Stablecoin funds can sometimes be frozen due to compliance or security concerns. For instance, issuers might flag coins as compromised or tainted, leading to restrictions. Additionally, custodial stablecoins carry risks tied to the issuer's operations. Failures or breaches on their end could result in your funds being frozen or inaccessible. This underscores why robust security and compliance measures are essential to protect your assets.
How do MPC wallets reduce treasury risk?
MPC wallets offer a safer way to manage treasury funds by enabling self-custody with improved security measures. Instead of storing private keys in a single location, multi-party computation (MPC) technology splits them across multiple parties. This approach significantly reduces the risk of unauthorized access.
In this setup, no single party has the power to sign transactions alone, as unilateral signing authority is eliminated. Every transfer must adhere to pre-established policies, adding another layer of protection. By combining robust key management with automated, policy-based controls, MPC wallets help safeguard against unauthorized transactions, ensuring a more secure treasury management process.
How should we handle flagged transactions?
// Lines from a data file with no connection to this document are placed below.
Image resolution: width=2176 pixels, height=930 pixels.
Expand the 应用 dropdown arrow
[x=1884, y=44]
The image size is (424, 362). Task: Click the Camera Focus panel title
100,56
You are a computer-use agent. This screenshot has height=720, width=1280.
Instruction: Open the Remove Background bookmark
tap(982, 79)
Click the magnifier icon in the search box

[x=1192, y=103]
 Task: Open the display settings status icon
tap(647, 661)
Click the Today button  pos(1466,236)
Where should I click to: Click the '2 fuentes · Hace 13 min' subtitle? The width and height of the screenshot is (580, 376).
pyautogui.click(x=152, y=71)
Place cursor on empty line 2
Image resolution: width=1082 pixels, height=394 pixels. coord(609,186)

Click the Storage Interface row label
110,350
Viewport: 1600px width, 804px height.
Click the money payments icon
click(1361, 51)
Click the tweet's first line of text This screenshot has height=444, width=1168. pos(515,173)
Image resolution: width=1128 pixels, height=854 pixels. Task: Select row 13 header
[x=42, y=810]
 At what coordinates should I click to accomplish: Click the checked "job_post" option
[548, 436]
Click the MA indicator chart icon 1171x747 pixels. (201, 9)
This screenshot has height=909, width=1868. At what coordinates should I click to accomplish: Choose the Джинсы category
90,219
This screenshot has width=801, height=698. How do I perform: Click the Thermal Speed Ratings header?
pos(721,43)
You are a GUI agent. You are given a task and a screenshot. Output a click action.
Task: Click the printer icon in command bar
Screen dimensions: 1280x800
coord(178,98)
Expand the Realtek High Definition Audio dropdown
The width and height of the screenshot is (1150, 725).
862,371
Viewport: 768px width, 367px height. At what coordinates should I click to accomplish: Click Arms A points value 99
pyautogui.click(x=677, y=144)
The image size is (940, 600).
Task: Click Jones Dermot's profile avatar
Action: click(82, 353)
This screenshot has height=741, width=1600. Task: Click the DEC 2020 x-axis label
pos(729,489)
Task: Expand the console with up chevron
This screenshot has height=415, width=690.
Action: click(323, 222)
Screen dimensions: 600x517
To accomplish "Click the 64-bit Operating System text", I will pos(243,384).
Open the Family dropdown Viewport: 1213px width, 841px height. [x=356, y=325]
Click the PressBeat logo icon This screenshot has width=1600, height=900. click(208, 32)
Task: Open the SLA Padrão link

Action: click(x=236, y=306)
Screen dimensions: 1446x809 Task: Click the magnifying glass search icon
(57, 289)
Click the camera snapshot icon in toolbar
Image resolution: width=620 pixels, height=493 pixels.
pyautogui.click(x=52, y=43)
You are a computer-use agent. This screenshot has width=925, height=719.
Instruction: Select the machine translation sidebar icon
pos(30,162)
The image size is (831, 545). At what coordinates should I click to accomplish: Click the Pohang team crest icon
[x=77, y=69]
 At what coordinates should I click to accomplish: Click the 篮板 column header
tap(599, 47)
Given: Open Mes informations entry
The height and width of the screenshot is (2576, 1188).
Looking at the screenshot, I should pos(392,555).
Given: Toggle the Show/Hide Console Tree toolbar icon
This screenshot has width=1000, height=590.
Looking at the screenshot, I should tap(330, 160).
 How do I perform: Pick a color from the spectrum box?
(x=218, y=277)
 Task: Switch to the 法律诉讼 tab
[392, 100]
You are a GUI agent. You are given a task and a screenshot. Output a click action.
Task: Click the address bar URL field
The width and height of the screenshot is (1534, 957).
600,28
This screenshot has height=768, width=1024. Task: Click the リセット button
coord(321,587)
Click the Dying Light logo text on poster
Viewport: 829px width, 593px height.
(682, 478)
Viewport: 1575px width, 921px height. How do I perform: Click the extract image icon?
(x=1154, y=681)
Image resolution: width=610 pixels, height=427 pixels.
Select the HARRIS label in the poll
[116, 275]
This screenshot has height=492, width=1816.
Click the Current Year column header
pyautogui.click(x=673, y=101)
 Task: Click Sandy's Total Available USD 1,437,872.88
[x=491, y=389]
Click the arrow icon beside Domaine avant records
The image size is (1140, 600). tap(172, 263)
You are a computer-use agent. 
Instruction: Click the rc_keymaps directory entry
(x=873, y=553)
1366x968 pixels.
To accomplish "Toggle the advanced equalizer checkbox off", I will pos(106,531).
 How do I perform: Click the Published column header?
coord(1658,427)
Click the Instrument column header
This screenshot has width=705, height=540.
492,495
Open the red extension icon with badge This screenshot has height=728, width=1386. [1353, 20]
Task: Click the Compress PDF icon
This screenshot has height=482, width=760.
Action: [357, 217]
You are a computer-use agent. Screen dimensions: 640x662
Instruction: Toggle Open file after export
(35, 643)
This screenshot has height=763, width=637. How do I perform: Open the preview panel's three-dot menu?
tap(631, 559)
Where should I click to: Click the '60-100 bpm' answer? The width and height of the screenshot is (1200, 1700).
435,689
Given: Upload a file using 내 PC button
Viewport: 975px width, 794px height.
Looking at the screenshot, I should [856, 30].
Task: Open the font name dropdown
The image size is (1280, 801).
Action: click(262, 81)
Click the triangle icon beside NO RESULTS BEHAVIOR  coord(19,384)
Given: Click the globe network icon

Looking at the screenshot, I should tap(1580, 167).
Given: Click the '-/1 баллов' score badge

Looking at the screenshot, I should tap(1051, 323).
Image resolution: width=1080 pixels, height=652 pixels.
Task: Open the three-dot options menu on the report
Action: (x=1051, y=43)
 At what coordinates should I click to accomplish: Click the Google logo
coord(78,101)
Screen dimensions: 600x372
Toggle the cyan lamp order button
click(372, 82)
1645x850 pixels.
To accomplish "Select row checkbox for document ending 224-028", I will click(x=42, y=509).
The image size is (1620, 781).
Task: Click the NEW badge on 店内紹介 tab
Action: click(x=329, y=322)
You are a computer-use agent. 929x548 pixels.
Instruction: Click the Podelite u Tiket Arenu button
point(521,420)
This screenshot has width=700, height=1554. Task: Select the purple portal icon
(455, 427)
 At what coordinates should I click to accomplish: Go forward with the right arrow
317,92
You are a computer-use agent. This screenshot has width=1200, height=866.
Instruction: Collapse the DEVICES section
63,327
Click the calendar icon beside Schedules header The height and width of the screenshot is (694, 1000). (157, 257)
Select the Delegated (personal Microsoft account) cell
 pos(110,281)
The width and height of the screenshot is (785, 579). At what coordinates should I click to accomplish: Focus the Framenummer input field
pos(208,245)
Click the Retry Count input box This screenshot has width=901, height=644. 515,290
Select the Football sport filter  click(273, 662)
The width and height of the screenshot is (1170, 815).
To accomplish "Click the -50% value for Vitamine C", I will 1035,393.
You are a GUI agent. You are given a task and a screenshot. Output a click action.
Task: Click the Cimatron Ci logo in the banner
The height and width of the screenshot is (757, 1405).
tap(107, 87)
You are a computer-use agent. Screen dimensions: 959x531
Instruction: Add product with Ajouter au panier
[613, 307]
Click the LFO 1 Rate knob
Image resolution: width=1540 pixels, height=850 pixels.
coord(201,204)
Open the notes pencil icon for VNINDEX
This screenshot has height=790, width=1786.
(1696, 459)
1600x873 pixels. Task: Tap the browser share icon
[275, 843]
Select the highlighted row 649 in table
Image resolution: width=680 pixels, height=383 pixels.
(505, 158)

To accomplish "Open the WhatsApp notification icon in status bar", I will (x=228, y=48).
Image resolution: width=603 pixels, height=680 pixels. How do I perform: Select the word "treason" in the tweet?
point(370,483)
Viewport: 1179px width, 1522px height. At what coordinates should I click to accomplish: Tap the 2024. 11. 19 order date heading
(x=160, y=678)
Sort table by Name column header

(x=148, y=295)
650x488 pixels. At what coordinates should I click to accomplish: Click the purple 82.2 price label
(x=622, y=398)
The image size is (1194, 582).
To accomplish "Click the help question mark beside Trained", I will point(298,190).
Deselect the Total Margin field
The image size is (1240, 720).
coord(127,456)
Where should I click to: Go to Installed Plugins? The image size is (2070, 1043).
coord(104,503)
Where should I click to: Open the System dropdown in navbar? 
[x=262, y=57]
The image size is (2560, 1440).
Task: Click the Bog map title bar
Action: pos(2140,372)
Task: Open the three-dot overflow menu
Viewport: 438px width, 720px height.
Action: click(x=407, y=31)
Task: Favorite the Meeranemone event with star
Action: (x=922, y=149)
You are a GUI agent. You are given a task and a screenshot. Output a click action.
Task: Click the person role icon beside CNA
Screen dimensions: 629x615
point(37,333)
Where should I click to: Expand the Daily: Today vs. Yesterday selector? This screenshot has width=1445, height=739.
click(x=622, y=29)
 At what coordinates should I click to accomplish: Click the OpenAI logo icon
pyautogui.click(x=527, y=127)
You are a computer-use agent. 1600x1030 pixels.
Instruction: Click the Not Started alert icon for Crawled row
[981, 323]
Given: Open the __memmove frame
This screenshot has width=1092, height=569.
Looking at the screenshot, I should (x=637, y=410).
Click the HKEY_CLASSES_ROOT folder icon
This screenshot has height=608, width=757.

Flagged transactions must undergo review and proper documentation before any further action is taken. Stablerail ensures that flagged payments are evaluated by authorized personnel, such as CFOs, who can decide to approve, block, or override them based on established policies and the available evidence. Every decision, along with the reasoning and supporting evidence, is meticulously recorded in a detailed audit trail. This process promotes transparency, ensures accountability, and helps reduce risks while meeting the expectations of auditors and regulators.